## START GIVEN DATA

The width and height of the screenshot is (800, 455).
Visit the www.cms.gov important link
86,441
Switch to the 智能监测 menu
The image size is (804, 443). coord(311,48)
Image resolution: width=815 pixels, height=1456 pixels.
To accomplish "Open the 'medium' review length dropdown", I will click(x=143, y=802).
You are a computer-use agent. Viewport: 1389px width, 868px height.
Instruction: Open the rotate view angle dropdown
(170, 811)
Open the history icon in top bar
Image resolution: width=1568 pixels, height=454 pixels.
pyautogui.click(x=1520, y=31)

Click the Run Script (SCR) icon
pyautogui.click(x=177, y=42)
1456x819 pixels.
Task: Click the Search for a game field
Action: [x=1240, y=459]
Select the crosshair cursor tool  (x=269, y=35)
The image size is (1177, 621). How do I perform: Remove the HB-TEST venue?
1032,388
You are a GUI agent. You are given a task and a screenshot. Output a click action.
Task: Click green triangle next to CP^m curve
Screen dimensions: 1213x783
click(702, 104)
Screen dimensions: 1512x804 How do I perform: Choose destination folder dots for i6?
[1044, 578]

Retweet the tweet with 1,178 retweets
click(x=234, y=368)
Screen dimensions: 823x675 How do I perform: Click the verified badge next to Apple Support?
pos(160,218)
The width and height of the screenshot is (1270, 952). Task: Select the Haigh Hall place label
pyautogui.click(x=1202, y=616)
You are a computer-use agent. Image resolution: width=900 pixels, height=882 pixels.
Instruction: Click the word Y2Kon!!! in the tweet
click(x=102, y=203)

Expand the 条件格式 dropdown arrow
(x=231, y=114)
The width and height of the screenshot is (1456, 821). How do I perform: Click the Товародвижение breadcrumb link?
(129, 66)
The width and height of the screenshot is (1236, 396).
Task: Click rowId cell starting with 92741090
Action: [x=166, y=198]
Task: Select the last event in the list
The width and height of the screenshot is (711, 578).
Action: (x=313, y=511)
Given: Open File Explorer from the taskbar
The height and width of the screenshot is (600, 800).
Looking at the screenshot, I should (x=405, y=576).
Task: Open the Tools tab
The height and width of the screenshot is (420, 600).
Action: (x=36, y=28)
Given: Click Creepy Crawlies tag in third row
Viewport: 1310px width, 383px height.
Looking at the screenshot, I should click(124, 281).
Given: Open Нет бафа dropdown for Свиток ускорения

## END GIVEN DATA

• AIM:
Reproduce all of the records above verbatim, keeping every line in its original order.

• REPLY:
The width and height of the screenshot is (800, 455).
Visit the www.cms.gov important link
86,441
Switch to the 智能监测 menu
The image size is (804, 443). coord(311,48)
Image resolution: width=815 pixels, height=1456 pixels.
To accomplish "Open the 'medium' review length dropdown", I will click(x=143, y=802).
You are a computer-use agent. Viewport: 1389px width, 868px height.
Instruction: Open the rotate view angle dropdown
(170, 811)
Open the history icon in top bar
Image resolution: width=1568 pixels, height=454 pixels.
pyautogui.click(x=1520, y=31)

Click the Run Script (SCR) icon
pyautogui.click(x=177, y=42)
1456x819 pixels.
Task: Click the Search for a game field
Action: [x=1240, y=459]
Select the crosshair cursor tool  (x=269, y=35)
The image size is (1177, 621). How do I perform: Remove the HB-TEST venue?
1032,388
You are a GUI agent. You are given a task and a screenshot. Output a click action.
Task: Click green triangle next to CP^m curve
Screen dimensions: 1213x783
click(702, 104)
Screen dimensions: 1512x804 How do I perform: Choose destination folder dots for i6?
[1044, 578]

Retweet the tweet with 1,178 retweets
click(x=234, y=368)
Screen dimensions: 823x675 How do I perform: Click the verified badge next to Apple Support?
pos(160,218)
The width and height of the screenshot is (1270, 952). Task: Select the Haigh Hall place label
pyautogui.click(x=1202, y=616)
You are a computer-use agent. Image resolution: width=900 pixels, height=882 pixels.
Instruction: Click the word Y2Kon!!! in the tweet
click(x=102, y=203)

Expand the 条件格式 dropdown arrow
(x=231, y=114)
The width and height of the screenshot is (1456, 821). How do I perform: Click the Товародвижение breadcrumb link?
(129, 66)
The width and height of the screenshot is (1236, 396).
Task: Click rowId cell starting with 92741090
Action: [x=166, y=198]
Task: Select the last event in the list
The width and height of the screenshot is (711, 578).
Action: (x=313, y=511)
Given: Open File Explorer from the taskbar
The height and width of the screenshot is (600, 800).
Looking at the screenshot, I should (x=405, y=576).
Task: Open the Tools tab
The height and width of the screenshot is (420, 600).
Action: (x=36, y=28)
Given: Click Creepy Crawlies tag in third row
Viewport: 1310px width, 383px height.
Looking at the screenshot, I should click(124, 281).
Given: Open Нет бафа dropdown for Свиток ускорения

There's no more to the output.